No Reminder Necessary

The jersey has changed but the last name still rings through the ears of members of Wisconsin's defense. Steven Threet hurt the Badgers two seasons ago. On Saturday, No.11 Wisconsin will try to make sure he doesn't do it again.

MADISON – The win had barely sunk in before senior safety Jay Valai had already turned the page on to Wisconsin's next opponent. It is typical protocol for the 11th-ranked Badgers, who don't let a win, like the 27-13 victory over San Jose State last Saturday, get them too excited or a loss get them too down.

This week has something extra special mixed in for Valai. Not only are the Badgers going to be facing their toughest test of the young 2010 season, but Valai is finally going to a chance to wipe the awful memory of Steven Threet celebrating a shocking victory over UW.

"I haven't forgotten," Valai said, who knew Threet's name with being prompted by the reporter. "When we went to Michigan two years ago . . . I can remember (Threet) putting his hands up and Coach Rodriguez hugging him. That thought has never left my mind.

"When we broke down in the locker room that is the first thing I said: 'Remember who we are playing, because it's the same kid we played against at Michigan.'

"The second half they came out and basically turned that whole season from what it was supposed to be into what it was, which was 7-6. We've got a lot of redemption on our minds."

Threet was far from the hero the day he quarterbacked Michigan in its dramatic 27-25 comeback victory over UW in the 2008 conference opener, but he has developed into the central figure for Arizona State, who will face Wisconsin Saturday afternoon at Camp Randall.

Threet has come a long way since his Michigan days, and his numbers prove it. In the upset, Threet completed 12 of 31 passes for 96 yards, a touchdown and two interceptions. He did have his plays – a 26-yard touchdown pass and a 58-yard run that set up another – but was unhappy with the spread offense he was forced to operate.

Deciding to transfer and picking the Sun Devils, Threet, after sitting out a season per NCAA transfer rules, has found a level of comfort in his first two games.

"He's got a lot of talent, he's tough to bring down and you can tell that he's a good competitor," UW Coach Bret Bielema said. "He seems to have good composure relatively early in his career there at Arizona State. All the reasons he was recruited to Michigan and all the reasons he's at Arizona State, he's a good quarterback."

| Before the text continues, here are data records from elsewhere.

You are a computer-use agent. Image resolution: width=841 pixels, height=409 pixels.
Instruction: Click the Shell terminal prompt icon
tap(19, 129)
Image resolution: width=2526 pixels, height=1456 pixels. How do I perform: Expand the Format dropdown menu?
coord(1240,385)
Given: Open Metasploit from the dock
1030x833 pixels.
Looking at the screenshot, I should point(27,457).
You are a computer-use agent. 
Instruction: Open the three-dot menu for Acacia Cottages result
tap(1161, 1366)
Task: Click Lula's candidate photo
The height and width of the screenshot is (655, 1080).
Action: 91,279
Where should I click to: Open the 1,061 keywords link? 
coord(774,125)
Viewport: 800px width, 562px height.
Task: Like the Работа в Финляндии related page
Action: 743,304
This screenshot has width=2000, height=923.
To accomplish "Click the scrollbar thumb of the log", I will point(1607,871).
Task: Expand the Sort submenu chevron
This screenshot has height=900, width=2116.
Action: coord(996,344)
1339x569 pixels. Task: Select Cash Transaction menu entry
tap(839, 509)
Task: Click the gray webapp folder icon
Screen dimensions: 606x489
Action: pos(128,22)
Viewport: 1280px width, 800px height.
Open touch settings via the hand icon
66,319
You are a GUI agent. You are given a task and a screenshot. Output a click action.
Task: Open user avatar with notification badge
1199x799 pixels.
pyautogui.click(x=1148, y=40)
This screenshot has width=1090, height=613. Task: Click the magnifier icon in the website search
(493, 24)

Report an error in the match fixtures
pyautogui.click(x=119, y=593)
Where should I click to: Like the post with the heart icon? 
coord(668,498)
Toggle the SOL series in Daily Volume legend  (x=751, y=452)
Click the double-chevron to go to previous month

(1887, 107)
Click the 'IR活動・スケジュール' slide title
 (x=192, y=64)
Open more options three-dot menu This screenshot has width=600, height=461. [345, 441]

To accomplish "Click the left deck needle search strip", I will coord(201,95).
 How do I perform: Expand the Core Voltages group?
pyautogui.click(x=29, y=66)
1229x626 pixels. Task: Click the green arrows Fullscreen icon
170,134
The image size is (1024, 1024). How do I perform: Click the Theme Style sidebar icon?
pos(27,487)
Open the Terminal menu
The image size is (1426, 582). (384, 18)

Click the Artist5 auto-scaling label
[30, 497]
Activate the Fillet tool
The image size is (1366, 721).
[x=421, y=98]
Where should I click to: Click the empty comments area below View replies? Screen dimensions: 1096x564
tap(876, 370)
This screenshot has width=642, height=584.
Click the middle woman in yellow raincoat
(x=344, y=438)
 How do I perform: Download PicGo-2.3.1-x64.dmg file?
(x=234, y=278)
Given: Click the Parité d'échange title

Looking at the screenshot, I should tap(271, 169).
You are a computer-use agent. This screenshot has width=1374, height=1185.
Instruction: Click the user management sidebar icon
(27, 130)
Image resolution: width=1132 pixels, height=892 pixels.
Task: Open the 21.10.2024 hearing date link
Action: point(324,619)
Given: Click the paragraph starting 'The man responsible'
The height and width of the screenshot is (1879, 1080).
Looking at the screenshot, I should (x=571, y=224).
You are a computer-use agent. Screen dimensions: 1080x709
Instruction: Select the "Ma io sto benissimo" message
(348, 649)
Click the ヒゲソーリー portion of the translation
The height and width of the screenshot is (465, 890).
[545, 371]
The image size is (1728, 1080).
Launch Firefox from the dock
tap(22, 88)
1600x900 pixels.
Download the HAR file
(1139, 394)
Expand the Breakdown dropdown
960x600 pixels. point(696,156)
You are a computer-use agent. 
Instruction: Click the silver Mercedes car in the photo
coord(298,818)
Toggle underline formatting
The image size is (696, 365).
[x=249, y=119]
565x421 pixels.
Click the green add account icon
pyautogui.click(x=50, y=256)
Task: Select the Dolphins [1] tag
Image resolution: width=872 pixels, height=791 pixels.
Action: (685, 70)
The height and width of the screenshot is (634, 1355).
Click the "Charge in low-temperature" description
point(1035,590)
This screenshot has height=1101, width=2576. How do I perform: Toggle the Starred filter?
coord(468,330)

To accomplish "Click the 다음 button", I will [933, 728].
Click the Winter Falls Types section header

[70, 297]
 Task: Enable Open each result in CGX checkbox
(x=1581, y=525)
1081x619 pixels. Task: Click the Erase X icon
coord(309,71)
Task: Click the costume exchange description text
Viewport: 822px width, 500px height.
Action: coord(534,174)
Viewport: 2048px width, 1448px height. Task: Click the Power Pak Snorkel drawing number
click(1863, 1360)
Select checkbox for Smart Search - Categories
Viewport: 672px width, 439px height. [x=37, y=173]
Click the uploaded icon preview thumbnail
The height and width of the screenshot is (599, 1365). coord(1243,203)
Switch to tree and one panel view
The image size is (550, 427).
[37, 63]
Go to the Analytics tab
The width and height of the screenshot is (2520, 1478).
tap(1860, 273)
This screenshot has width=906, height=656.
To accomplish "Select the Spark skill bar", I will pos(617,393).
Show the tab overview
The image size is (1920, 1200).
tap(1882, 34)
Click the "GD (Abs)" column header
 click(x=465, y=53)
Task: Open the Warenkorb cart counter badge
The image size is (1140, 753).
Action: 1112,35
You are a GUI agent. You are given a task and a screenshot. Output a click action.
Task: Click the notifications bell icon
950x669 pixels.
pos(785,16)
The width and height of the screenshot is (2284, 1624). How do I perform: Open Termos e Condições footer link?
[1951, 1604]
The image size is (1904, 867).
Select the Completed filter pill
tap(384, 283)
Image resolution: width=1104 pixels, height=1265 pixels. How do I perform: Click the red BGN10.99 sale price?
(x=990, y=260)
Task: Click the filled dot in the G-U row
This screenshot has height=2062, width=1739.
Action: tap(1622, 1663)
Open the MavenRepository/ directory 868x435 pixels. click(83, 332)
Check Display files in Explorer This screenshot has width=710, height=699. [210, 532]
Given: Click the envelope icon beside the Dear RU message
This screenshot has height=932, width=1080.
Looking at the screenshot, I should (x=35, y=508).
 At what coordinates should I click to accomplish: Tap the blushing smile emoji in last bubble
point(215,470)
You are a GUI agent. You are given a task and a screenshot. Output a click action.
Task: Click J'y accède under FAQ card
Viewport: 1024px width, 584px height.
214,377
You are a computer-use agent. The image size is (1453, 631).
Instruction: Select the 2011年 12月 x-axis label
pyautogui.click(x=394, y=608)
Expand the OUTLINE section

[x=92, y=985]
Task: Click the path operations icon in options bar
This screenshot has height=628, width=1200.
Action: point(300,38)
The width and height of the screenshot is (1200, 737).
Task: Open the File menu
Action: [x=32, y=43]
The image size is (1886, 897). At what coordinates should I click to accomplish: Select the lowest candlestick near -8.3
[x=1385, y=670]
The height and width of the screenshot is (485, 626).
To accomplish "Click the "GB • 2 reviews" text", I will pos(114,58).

Opening the season with two wins, the redshirt junior has completed 67.1 percent of his passes (47 of 70) for 630 yards with five touchdowns and three interceptions. More importantly, Threet is spreading the ball around, as 13 players have caught a pass and five have at least four receptions.

"I remember basically every game, so I remember all of it," Threet said of the ‘08 game. "It was a tough game and they played really well. We were able to come back and get the win in the second half. There are some of the same guys and I've played against Wisconsin before. There are a lot of different guys running a different offense though."

The key for Wisconsin is which of the guys are going to step up and contribute. Wisconsin's secondary consisting of Valai, Aaron Henry, Niles Brinkley and Antonio Fenelus weren't main contributors in that game, but have separated themselves as the starting secondary.

Through two games, the group has committed only two penalties and been indirectly responsible for only three scores, but have made glaring missteps or made missed tackles that have led to big passing plays, which San Jose State's meager passing offense took advantage of to the tune of 252 passing yards.

Helping the pass rush will be the return of starting sophomore linebacker Chris Borland. After getting four sacks in the opener against UNLV, the Badgers didn't have Borland (shoulder) in the lineup against the Spartans and didn't register a sack, allowing the San Jose State offense more time to torch the UW secondary.

"You really saw the loss of No. 44 out there pressuring the passer," Bielema said. "Hopefully, we get that element back. That's something we can all benefit from."

More importantly, it will give UW a chance to correct one of the greatest wrongs in Bielema's tenure.

"He's 1-0 against us," Valai said. "We have a chance to change that."